▶ **Data for this exercise**

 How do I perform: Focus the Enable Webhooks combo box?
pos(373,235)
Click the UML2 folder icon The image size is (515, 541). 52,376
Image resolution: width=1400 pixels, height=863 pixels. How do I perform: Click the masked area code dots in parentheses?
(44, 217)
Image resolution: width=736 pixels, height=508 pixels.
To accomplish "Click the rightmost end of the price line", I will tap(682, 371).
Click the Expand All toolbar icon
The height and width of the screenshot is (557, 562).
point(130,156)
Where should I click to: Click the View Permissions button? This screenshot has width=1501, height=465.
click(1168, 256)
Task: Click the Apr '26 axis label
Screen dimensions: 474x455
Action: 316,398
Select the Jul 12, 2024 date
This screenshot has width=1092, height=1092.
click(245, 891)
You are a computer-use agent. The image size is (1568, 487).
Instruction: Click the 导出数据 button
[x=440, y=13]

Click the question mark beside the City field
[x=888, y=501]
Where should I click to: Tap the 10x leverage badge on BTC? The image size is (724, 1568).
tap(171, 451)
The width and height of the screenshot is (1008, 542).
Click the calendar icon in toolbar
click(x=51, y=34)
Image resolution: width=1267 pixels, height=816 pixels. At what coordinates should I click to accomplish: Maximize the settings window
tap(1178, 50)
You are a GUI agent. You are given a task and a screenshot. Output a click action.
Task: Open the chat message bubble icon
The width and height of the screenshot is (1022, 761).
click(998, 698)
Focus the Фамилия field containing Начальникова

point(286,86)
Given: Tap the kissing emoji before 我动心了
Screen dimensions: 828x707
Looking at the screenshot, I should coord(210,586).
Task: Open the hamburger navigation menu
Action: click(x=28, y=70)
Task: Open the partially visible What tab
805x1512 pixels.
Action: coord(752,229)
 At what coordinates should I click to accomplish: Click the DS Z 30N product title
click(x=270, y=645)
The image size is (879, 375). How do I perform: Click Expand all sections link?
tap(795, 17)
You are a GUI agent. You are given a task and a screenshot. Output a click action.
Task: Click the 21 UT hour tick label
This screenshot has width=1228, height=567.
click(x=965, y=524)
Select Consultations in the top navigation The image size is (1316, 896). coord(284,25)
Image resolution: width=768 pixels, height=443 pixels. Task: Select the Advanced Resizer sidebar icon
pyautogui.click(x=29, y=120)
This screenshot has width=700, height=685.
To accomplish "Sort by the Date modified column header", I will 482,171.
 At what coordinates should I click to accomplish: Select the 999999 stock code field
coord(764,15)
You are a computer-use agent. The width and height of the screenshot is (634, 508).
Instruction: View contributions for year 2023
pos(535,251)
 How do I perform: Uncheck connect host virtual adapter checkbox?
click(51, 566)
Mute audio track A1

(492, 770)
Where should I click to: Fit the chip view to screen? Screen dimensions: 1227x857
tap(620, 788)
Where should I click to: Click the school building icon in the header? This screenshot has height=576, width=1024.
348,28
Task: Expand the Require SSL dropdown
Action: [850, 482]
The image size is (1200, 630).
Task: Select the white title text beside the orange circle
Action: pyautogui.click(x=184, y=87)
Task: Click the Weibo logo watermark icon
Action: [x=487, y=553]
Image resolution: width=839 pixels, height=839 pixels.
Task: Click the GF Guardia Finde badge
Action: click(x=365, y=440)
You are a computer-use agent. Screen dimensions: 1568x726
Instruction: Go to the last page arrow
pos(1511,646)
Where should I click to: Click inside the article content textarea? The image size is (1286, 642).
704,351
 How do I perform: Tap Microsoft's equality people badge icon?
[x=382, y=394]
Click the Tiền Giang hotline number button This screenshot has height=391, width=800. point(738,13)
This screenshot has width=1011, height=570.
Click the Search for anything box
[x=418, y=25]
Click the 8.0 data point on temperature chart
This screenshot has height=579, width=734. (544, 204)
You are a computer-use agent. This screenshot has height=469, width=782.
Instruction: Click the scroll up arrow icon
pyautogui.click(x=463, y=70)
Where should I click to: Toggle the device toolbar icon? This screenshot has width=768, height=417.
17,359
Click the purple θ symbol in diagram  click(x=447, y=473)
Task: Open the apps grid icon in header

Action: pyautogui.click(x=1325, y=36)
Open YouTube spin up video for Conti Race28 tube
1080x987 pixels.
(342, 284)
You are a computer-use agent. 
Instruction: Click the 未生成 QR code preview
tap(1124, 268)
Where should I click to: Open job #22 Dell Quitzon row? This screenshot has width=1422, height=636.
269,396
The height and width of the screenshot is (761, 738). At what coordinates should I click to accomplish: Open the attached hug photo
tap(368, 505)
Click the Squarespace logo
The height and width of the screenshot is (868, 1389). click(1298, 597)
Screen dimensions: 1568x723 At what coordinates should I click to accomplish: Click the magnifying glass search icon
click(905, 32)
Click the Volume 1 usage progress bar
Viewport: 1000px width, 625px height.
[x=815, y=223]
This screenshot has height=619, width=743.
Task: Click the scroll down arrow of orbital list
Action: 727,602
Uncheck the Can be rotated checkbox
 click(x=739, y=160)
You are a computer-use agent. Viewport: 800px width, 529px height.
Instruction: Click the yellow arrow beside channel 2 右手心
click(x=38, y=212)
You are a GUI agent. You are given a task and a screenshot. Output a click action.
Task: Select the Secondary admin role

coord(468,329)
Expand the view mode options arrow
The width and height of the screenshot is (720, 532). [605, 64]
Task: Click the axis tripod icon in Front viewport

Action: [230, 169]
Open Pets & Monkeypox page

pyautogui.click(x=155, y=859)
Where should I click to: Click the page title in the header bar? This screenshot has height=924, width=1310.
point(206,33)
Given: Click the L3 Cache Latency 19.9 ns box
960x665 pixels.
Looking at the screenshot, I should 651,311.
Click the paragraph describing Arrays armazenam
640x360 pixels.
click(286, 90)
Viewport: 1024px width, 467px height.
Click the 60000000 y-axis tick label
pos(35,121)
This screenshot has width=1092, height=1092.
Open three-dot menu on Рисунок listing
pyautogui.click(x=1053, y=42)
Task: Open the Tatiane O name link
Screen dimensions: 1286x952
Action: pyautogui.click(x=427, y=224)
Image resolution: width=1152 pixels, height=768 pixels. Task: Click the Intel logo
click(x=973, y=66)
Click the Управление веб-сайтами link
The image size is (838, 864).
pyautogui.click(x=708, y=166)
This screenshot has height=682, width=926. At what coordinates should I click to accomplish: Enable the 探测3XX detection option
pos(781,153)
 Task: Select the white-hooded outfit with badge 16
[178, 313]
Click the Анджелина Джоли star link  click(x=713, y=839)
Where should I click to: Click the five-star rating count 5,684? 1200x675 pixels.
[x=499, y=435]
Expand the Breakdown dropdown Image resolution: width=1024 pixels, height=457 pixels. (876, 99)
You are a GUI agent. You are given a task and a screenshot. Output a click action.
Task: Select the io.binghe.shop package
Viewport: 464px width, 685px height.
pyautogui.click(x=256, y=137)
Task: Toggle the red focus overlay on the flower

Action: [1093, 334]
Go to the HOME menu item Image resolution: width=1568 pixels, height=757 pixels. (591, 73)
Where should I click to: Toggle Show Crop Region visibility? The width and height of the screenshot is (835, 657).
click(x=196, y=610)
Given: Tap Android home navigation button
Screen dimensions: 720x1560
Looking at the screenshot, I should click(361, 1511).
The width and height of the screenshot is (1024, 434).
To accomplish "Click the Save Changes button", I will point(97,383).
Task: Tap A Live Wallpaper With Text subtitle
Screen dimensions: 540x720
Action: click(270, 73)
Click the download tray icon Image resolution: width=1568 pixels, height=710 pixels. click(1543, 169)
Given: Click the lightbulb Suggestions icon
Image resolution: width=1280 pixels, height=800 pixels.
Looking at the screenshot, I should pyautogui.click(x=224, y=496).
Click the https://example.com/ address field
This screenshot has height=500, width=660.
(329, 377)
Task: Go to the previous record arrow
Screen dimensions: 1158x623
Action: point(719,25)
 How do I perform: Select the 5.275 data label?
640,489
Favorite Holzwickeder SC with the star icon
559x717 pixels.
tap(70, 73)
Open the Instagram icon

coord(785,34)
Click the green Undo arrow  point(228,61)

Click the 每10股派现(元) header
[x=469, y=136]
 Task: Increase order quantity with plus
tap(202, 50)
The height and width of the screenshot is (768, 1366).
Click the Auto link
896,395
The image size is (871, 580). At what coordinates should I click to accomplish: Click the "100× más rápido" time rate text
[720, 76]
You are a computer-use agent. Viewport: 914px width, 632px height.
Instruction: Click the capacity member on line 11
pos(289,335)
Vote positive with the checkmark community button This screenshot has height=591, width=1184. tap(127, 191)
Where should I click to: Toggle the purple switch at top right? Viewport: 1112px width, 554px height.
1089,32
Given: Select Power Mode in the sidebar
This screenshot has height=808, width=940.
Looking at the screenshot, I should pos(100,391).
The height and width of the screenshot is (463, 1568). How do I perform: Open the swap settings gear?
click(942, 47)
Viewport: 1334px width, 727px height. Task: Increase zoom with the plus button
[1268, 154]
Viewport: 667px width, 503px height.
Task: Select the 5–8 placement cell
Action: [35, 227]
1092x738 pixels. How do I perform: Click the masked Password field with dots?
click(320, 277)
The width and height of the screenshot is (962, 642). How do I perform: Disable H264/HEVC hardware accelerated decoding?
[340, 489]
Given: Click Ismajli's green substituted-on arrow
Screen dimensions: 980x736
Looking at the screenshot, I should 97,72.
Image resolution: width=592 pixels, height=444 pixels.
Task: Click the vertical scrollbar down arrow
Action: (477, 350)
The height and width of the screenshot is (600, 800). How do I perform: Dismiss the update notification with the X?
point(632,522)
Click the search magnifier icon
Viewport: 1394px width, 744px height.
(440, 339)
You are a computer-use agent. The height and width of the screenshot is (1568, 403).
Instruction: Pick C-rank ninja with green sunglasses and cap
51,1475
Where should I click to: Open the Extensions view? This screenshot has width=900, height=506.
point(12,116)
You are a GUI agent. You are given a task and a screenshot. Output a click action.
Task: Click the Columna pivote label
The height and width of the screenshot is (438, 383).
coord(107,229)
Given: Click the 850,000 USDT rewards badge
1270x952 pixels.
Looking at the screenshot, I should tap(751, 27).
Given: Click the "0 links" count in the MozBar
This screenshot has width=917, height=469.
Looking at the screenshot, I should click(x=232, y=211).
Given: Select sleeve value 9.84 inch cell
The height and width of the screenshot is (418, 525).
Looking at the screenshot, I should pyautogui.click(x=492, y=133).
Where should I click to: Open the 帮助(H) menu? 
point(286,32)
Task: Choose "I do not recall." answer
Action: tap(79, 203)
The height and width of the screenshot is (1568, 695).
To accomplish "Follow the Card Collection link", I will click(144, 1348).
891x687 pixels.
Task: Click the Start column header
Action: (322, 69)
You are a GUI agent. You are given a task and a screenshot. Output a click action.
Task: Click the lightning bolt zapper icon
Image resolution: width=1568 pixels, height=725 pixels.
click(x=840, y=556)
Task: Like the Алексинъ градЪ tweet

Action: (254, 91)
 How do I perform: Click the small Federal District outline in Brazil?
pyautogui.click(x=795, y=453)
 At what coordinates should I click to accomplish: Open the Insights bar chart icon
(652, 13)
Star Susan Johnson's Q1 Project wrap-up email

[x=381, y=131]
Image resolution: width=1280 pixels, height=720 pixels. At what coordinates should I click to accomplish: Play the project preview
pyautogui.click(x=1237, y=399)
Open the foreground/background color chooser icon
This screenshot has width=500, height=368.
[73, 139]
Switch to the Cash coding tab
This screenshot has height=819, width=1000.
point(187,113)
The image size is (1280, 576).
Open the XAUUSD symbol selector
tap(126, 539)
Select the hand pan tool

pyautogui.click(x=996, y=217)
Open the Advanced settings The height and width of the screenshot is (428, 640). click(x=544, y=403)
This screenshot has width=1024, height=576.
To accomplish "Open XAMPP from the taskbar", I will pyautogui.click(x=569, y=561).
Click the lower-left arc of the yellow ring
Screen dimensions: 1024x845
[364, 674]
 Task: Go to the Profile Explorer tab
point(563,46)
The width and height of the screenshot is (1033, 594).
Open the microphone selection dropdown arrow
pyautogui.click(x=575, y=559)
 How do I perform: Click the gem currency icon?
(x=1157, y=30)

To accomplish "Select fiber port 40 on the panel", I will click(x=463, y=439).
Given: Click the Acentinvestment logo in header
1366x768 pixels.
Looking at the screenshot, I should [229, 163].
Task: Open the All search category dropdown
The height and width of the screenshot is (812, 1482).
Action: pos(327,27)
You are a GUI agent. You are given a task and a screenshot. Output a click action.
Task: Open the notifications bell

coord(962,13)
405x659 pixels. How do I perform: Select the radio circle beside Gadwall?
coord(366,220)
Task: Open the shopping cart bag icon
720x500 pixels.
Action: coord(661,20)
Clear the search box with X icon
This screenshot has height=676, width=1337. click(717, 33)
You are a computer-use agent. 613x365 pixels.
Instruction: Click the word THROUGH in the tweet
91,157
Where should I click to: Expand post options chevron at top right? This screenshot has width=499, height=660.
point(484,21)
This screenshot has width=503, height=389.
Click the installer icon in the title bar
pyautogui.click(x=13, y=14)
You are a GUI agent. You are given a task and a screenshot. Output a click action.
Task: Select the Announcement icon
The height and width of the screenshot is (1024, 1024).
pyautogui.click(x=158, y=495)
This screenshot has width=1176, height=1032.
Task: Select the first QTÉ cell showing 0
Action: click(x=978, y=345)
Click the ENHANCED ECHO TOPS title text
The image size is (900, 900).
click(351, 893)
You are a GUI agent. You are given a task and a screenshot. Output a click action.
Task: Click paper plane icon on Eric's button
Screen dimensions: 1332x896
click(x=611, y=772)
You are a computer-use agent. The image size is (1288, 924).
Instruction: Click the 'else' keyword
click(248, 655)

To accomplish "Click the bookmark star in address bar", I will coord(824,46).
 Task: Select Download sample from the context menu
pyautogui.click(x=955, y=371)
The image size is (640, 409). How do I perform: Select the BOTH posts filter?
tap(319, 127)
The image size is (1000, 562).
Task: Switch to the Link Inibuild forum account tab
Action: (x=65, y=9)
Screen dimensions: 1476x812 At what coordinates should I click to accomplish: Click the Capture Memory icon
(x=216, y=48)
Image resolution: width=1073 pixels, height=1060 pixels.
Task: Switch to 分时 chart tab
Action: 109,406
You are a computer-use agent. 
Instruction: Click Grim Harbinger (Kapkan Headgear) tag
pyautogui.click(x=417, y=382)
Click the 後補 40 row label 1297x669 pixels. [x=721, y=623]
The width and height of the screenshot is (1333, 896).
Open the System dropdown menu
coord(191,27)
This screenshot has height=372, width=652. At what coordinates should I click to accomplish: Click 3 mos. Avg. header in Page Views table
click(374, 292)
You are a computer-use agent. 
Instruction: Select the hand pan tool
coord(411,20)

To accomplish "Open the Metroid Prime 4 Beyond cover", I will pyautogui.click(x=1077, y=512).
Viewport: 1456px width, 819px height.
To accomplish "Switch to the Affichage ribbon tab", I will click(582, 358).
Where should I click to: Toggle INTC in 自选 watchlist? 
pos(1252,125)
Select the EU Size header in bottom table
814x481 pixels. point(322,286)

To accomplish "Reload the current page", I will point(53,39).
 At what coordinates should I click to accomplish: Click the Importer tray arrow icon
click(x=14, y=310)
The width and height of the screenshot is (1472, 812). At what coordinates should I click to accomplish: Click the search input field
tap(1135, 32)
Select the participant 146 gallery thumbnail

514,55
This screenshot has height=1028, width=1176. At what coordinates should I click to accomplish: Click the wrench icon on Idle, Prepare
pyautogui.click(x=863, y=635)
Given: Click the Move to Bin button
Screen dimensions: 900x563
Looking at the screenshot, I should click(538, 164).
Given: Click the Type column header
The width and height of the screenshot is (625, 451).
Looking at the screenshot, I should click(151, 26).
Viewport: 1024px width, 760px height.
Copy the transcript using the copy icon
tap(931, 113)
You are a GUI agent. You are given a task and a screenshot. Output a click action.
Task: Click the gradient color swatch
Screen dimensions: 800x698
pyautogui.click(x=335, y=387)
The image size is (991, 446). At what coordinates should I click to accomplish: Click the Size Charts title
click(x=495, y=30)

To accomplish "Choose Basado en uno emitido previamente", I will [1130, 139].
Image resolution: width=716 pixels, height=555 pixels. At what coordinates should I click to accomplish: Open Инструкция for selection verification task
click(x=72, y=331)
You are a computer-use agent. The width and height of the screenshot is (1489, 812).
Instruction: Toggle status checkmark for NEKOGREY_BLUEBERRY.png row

▶ **The task**
Each line from the top of the material above, through the one that contains "Given: Tap the kissing emoji before 我动心了", should be restated word for word.

▶ **Exercise solution**
 How do I perform: Focus the Enable Webhooks combo box?
pos(373,235)
Click the UML2 folder icon The image size is (515, 541). 52,376
Image resolution: width=1400 pixels, height=863 pixels. How do I perform: Click the masked area code dots in parentheses?
(44, 217)
Image resolution: width=736 pixels, height=508 pixels.
To accomplish "Click the rightmost end of the price line", I will tap(682, 371).
Click the Expand All toolbar icon
The height and width of the screenshot is (557, 562).
point(130,156)
Where should I click to: Click the View Permissions button? This screenshot has width=1501, height=465.
click(1168, 256)
Task: Click the Apr '26 axis label
Screen dimensions: 474x455
Action: 316,398
Select the Jul 12, 2024 date
This screenshot has width=1092, height=1092.
click(245, 891)
You are a computer-use agent. The image size is (1568, 487).
Instruction: Click the 导出数据 button
[x=440, y=13]

Click the question mark beside the City field
[x=888, y=501]
Where should I click to: Tap the 10x leverage badge on BTC? The image size is (724, 1568).
tap(171, 451)
The width and height of the screenshot is (1008, 542).
Click the calendar icon in toolbar
click(x=51, y=34)
Image resolution: width=1267 pixels, height=816 pixels. At what coordinates should I click to accomplish: Maximize the settings window
tap(1178, 50)
You are a GUI agent. You are given a task and a screenshot. Output a click action.
Task: Open the chat message bubble icon
The width and height of the screenshot is (1022, 761).
click(998, 698)
Focus the Фамилия field containing Начальникова

point(286,86)
Given: Tap the kissing emoji before 我动心了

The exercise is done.